The model system is quite successful to reproduce various topological properties of 2D-Silica on 2D surface. We can comment on the low-temperature behavior of the 2D-Silica, which is not attainable from experiments. This may help one to understand more on the physics of glassy systems, where bulk-silica is a prime study material. The properties of random ring-networks can be studied in much detail with this model system. We are currently preparing another paper about the thermodynamics of the ring systems in 2D-Silica based on this model, which may help to understand what kind of order is present in the ring network. Another direction to explore is the dynamics of 2D-Silica, especially the mechanistic aspects near glass transition.

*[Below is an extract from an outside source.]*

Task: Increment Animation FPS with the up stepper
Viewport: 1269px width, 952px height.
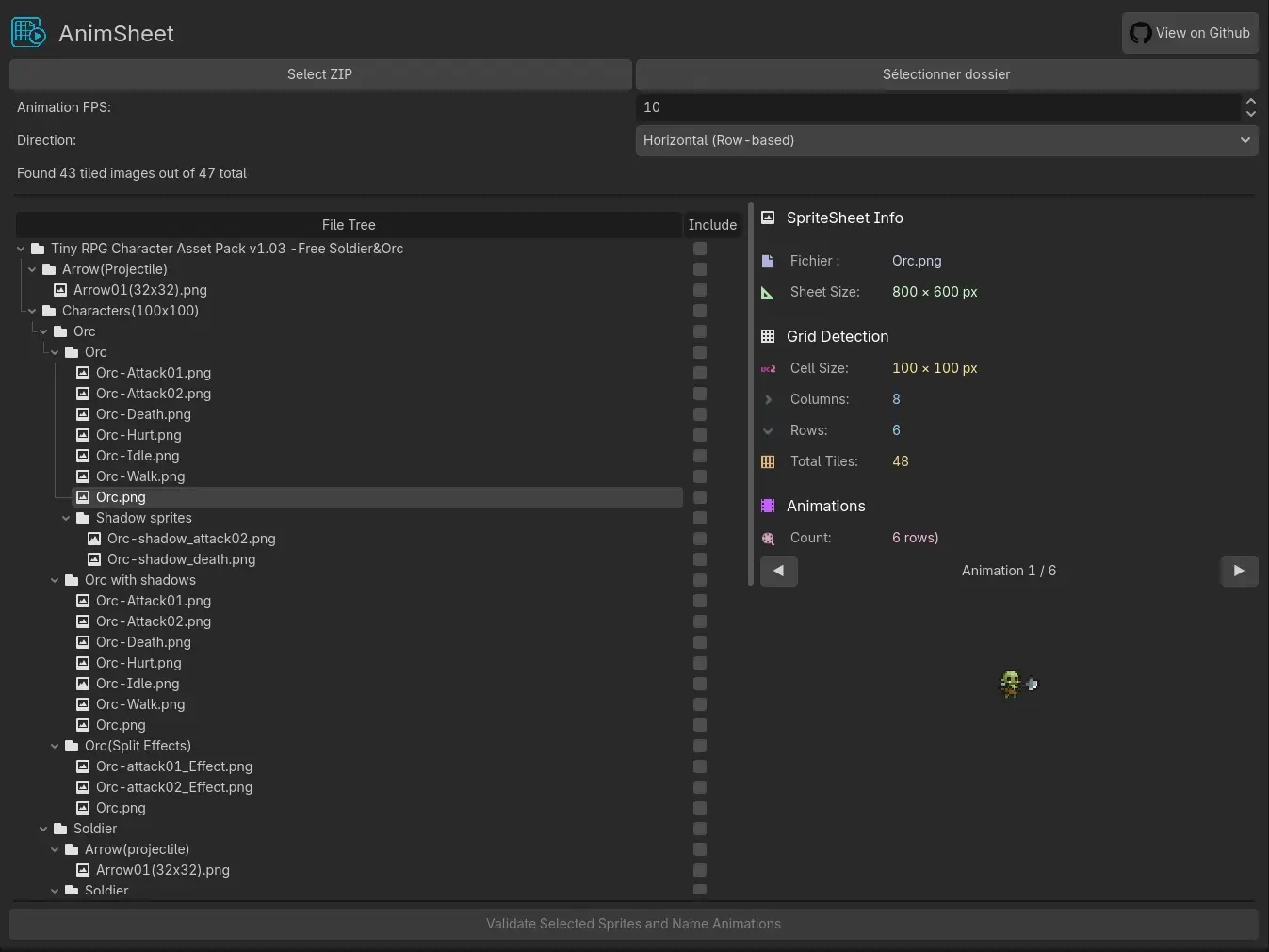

Work is currently undergoing in this area.

Perspectives

Projesh Kumar Roy (Author)
Westfalische Wilhelms-Universitat Munster

The modeling part of the simulation was itself very challenging, as we are effectively decomposing a 3D system into a 2D plane. However, with great help from Dr. Heyde and his group in Berlin, we were able to establish the model system in 2D. This project was a wonderful opportunity to explore the world of random networks. It was quite fascinating to discover how a seemingly random system can be generalized based on a few parameters. We are also excited about the glassy nature of the model which may help one to understand how theories of glass are related to the theories of random networks. The areas of glasses and random networks are continuously developing and we hope new insights will certainly come from someone interested out there.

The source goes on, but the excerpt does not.